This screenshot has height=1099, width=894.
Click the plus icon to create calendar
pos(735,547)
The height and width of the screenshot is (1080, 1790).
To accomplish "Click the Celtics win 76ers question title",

Your instructions: Each record above needs to be given again exactly as written.

Expected answer:
This screenshot has height=1099, width=894.
Click the plus icon to create calendar
pos(735,547)
The height and width of the screenshot is (1080, 1790).
To accomplish "Click the Celtics win 76ers question title",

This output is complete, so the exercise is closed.